Going up the stairs to the third floor is tricky: one has to jump over people sleeping on the uneven floor. The light is not bright enough; you have to be careful not to step on someone’s head. On the third floor there is a computer lab, with six computers for people who need computer lessons. The church also offers skills training in sewing and waitressing, so that its residents can have skills to find work in the city.
In a corner there is a double mattress, blankets and a wardrobe. Ambrose Mapiravana lives here with his wife and five-year-old twin daughters. He heard about the church at the Beitbridge border and so he journeyed to Johannesburg knowing that his accommodation was sorted. Mapiravana has four children – two are with his mother in Zimbabwe.
He says he was a welder and carpenter back home but left because of financial difficulties. He has been living at the church for four years and now helps in running the place. He used to live in the couples’ quarters with his wife but they were moved to the computer lab because of his position.
“There is no privacy in the couples’ quarters, people have to sleep out in order to have sex,” says Mapiravana. “We have eight rules that everyone must follow: no drinking, no smoking, no sex – except in the married quarters, everyone must attend church everyday at 7pm, keep the place clean, everyone must at least attend one educational programme, keep the area clean and no fighting.”
Asked if the rules are displayed anywhere in the building, he says: “No, but they are announced every Friday when we have a meeting to welcome new residents. Implementation of our rules is very tough. But we try. I sjambokked two ladies last week – they were fighting and causing disturbances.”
He says the women sleep on the corridors and in the basement while men on the stairs.
When asked if the men don’t harass the women given the sleeping arrangements, he says: “If I find you, you are in for it; they must be very prepared to face me if they do that.”

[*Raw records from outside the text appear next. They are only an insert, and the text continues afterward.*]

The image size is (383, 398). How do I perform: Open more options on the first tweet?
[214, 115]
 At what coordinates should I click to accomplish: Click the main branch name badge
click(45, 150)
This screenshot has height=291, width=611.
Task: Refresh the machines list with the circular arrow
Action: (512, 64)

The tour continues to the fourth floor, to the children’s room. There are more than 200 children, but only 50 stay at the church. The rest – all older – are at the shelter in Soweto. he children have caretakers who cook for them and make sure they attend school. “We have a school on Albert Street, two blocks from here,” he says. The children’s room is filled with kids playing around happily, some are having bread and tea; while others are paging through a magazine. Some lie on mattresses, ready to sleep.
Next door is the home-based care room, where the sick are taken care of. A frail man is lying on a mattress chatting to a group of men who got a piece-job packaging condoms for an NGO. “We have two nurses to take care of the sick, they cook for them and give them their medicines,” says Mapiravana.
Descending the stairs to the first floor is difficult because the men are already sleeping. The women in the corridor are sitting on sponges, chatting, while some are nursing their babies. Others are fast asleep.